A significant percentage to the NRE portfolio is now considered non-core by management and will be actively marketed for sale.

Management intends to buy back undervalued NorthStar Realty Europe shares with the net proceeds from these asset sales.

NorthStar Asset Management is the external manager which limits the upside in the NRE shares.

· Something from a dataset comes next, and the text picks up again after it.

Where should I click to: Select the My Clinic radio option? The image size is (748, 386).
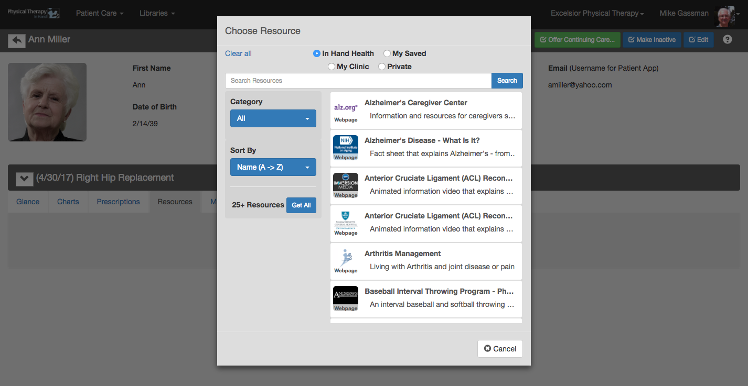(x=332, y=67)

If you are reading this article, you probably are familiar with the NorthStar saga.

NorthStar Realty Finance (NYSE: NRF) spun-out its European assets (net of healthcare) into NorthStar Realty Europe (NYSE: NRE) on October 31, 2015.

NorthStar Europe and NRF are both externally managed by NorthStar Asset Management (NYSE: NSAM).

The first NorthStar Europe earnings conference call was hosted on March 22, 2016, by CEO Mahbod Nia and CFO Scott Berry. NSAM executives did not participate in the call.

Source: NRE - March 2016 presentation

The stated goal of the NRE management team based in London and Luxemburg was to close the valuation gap between the recently completed Cushman and Wakefield portfolio appraisal.

NorthStar - Recent History

The share values of all of the publicly traded NorthStar entities have fallen significantly since the NRE REIT-spin.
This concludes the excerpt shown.